Saat aku menangis kakak datang membawa makanan, ia datang dengan muka netral seperti biasanya tapi aku tahu pasti kakak baru saja menangis karena matanya sedikit sembab. Ia duduk di sampingku dan membujukku untuk makan karena aku belum makan seharian itu. Aku tak menjawab ataupun merespon perkataannya, aku hanya terbaring di kasur memeluk foto ayah dan ibu. Aku mendengarnya menghela nafas capai aku mengira dia akan berdiri dan meninggalkanku seperti saudara ayah dan ibu. Tapi aku salah kakak malah berbaring di sebelahku, menatapku dan mengelus rambutku dengan lembut, ia tidak berkata apa-apa dan dengan itu aku kembali menangis. Ia memelukku dan terus mengelus kepalaku dengan halus. Aku pun merasa lelah mataku perlahan menutup. Tapi sebelum aku tertidur aku dengan kakak berbicara untuk pertama kalinya.
"maafkan aku Sehun."
itu adalah kata-kata terakhirnya sebelum ia pergi ke London untuk meneruskan sekolahnya. Ia pergi pagi-pagi sekali, tante bilang bahwa kakak sudah di jadwalkan untuk pergi ke London dari satu bulan yang lalu. Yang membuatku kesal bukan karena aku tidak di beri tahu tentang ini tapi kenapa ia harus pergi setelah pemakaman ayah dan ibu tidak bisakah dia undur keberangkatannya. Aku mulai merasa kesal padanya.

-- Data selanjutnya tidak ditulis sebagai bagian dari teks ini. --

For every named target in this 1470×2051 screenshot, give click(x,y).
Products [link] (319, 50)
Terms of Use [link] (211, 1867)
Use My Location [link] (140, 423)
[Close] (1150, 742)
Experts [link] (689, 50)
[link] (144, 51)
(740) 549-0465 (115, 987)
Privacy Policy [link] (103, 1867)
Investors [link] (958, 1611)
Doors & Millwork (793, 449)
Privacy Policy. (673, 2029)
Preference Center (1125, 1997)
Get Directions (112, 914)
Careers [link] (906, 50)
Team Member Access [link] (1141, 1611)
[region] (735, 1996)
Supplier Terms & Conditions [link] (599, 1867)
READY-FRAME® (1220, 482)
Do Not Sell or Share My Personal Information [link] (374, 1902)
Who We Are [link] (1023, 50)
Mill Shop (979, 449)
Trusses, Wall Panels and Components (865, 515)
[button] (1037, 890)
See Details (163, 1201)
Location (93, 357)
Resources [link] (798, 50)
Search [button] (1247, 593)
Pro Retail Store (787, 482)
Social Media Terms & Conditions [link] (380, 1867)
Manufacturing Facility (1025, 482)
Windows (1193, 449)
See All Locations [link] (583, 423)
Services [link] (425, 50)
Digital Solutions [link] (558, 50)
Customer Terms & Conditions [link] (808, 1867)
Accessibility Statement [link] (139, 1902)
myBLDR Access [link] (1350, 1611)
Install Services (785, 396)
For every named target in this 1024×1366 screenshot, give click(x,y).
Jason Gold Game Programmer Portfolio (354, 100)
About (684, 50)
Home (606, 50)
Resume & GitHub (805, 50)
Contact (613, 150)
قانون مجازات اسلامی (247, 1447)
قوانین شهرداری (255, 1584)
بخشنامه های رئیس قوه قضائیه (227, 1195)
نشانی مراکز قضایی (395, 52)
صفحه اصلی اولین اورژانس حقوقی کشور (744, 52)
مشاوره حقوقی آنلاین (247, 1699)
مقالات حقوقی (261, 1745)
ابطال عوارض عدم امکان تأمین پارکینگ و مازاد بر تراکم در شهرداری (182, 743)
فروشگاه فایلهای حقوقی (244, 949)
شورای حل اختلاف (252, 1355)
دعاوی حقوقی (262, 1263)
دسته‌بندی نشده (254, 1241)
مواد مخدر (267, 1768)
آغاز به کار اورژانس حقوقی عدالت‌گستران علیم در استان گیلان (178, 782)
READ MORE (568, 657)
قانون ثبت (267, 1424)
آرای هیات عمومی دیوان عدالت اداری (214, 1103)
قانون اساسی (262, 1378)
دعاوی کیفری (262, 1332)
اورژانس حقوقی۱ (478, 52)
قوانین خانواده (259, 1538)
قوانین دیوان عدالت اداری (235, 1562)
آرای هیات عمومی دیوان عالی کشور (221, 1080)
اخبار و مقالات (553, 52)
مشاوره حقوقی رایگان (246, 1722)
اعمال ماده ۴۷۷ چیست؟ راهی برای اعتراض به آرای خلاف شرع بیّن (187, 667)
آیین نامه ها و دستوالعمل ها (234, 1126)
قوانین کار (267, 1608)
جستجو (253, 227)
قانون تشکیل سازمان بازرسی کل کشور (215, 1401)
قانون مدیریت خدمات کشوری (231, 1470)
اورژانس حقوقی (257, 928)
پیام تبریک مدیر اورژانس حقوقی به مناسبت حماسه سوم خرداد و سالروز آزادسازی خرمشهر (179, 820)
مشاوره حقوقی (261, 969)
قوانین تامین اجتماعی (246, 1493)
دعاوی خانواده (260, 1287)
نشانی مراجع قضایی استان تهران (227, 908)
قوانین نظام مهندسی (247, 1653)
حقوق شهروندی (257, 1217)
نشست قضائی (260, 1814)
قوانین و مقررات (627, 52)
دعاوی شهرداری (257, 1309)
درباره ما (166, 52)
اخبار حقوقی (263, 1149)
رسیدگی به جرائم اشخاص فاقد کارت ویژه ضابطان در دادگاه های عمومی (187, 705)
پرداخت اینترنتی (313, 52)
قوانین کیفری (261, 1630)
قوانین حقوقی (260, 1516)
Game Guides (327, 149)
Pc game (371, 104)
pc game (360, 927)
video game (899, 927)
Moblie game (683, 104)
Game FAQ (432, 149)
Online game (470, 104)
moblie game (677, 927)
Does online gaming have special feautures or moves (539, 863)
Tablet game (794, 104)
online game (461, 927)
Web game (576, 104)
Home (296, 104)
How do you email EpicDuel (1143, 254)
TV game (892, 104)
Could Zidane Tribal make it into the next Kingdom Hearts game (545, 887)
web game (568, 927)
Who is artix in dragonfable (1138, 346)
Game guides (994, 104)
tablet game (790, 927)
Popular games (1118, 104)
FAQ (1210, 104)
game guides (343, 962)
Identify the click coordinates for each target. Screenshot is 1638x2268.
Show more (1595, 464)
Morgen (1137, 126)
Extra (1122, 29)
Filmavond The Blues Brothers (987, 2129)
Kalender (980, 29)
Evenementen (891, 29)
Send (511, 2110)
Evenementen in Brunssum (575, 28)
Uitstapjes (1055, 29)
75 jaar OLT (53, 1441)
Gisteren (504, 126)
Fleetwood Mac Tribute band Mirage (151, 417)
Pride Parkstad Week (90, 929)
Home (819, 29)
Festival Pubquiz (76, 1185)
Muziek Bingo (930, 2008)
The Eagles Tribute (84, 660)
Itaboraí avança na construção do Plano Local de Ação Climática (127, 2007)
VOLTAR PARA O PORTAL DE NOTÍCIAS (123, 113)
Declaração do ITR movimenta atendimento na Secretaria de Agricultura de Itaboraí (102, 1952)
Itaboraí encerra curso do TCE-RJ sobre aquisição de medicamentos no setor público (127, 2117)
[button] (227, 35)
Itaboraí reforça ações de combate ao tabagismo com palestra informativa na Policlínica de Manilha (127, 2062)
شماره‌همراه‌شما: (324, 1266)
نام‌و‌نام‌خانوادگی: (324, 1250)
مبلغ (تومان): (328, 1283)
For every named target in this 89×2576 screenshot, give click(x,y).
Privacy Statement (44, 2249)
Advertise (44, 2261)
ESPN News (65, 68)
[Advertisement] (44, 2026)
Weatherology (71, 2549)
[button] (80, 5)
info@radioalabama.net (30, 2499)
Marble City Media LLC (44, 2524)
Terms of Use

Sejak saat itulah tante mulai tinggal bersamaku, aku mulai bisa bangun dari kesedihan di tinggal kedua orang tua ku. Orang-orang mulai melihatku dengan tatapan kasihan tapi setelah aku menyatakan ketidaksukaanku pada rasa kasihan mereka, mereka mulai menatapku dengan tatapan kesal. Karena itulah aku terkenal sebagai Ice King di sekolah dan di kompleksku. Dan aku juga terkenal sebagai tukang berkelahi. Aku menjadi begitu karena pertama aku kehilangan kedua orang tuaku dan kedua kakakku yang belajar di luar negeri itu tidak pernah menghubungi aku atau tante walaupun kami mengiriminya surat ia tidak pernah membalas surat kami dan saat kami meneleponnya, teleponnya selalu tidak aktif.
Dan itulah awal dari semua kekacauan di hidupku.